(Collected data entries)
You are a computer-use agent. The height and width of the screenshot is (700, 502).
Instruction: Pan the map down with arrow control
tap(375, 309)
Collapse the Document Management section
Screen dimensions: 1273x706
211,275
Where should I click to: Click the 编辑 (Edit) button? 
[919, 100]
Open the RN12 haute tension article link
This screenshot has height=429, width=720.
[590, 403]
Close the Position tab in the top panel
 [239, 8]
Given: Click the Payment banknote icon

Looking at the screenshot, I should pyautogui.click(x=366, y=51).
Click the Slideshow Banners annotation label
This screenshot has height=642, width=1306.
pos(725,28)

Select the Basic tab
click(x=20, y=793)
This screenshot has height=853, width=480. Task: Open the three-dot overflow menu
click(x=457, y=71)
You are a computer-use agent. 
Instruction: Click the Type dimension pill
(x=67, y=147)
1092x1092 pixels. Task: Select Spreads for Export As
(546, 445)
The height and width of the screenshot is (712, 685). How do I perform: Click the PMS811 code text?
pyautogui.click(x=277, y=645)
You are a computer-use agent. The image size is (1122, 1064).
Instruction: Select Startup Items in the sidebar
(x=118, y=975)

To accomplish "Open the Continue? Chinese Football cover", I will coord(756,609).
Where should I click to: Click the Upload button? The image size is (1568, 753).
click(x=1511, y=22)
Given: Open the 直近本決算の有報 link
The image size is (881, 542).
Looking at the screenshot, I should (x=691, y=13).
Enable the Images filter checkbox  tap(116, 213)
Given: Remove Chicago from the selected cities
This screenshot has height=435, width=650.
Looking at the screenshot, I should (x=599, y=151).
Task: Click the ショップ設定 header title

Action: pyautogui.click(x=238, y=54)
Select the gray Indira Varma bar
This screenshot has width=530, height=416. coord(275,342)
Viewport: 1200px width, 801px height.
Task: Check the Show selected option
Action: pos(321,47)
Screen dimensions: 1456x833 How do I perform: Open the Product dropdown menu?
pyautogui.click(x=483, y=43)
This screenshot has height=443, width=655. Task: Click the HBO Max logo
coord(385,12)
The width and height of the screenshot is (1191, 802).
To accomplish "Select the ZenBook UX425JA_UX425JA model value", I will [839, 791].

◆ EXERCISE AIM ◆
Type out the whole of the data again, exactly as shown.

◆ SOLUTION TO THE PROBLEM ◆
You are a computer-use agent. The height and width of the screenshot is (700, 502).
Instruction: Pan the map down with arrow control
tap(375, 309)
Collapse the Document Management section
Screen dimensions: 1273x706
211,275
Where should I click to: Click the 编辑 (Edit) button? 
[919, 100]
Open the RN12 haute tension article link
This screenshot has height=429, width=720.
[590, 403]
Close the Position tab in the top panel
 [239, 8]
Given: Click the Payment banknote icon

Looking at the screenshot, I should pyautogui.click(x=366, y=51).
Click the Slideshow Banners annotation label
This screenshot has height=642, width=1306.
pos(725,28)

Select the Basic tab
click(x=20, y=793)
This screenshot has height=853, width=480. Task: Open the three-dot overflow menu
click(x=457, y=71)
You are a computer-use agent. 
Instruction: Click the Type dimension pill
(x=67, y=147)
1092x1092 pixels. Task: Select Spreads for Export As
(546, 445)
The height and width of the screenshot is (712, 685). How do I perform: Click the PMS811 code text?
pyautogui.click(x=277, y=645)
You are a computer-use agent. The image size is (1122, 1064).
Instruction: Select Startup Items in the sidebar
(x=118, y=975)

To accomplish "Open the Continue? Chinese Football cover", I will coord(756,609).
Where should I click to: Click the Upload button? The image size is (1568, 753).
click(x=1511, y=22)
Given: Open the 直近本決算の有報 link
The image size is (881, 542).
Looking at the screenshot, I should (x=691, y=13).
Enable the Images filter checkbox  tap(116, 213)
Given: Remove Chicago from the selected cities
This screenshot has height=435, width=650.
Looking at the screenshot, I should (x=599, y=151).
Task: Click the ショップ設定 header title

Action: pyautogui.click(x=238, y=54)
Select the gray Indira Varma bar
This screenshot has width=530, height=416. coord(275,342)
Viewport: 1200px width, 801px height.
Task: Check the Show selected option
Action: pos(321,47)
Screen dimensions: 1456x833 How do I perform: Open the Product dropdown menu?
pyautogui.click(x=483, y=43)
This screenshot has height=443, width=655. Task: Click the HBO Max logo
coord(385,12)
The width and height of the screenshot is (1191, 802).
To accomplish "Select the ZenBook UX425JA_UX425JA model value", I will [839, 791].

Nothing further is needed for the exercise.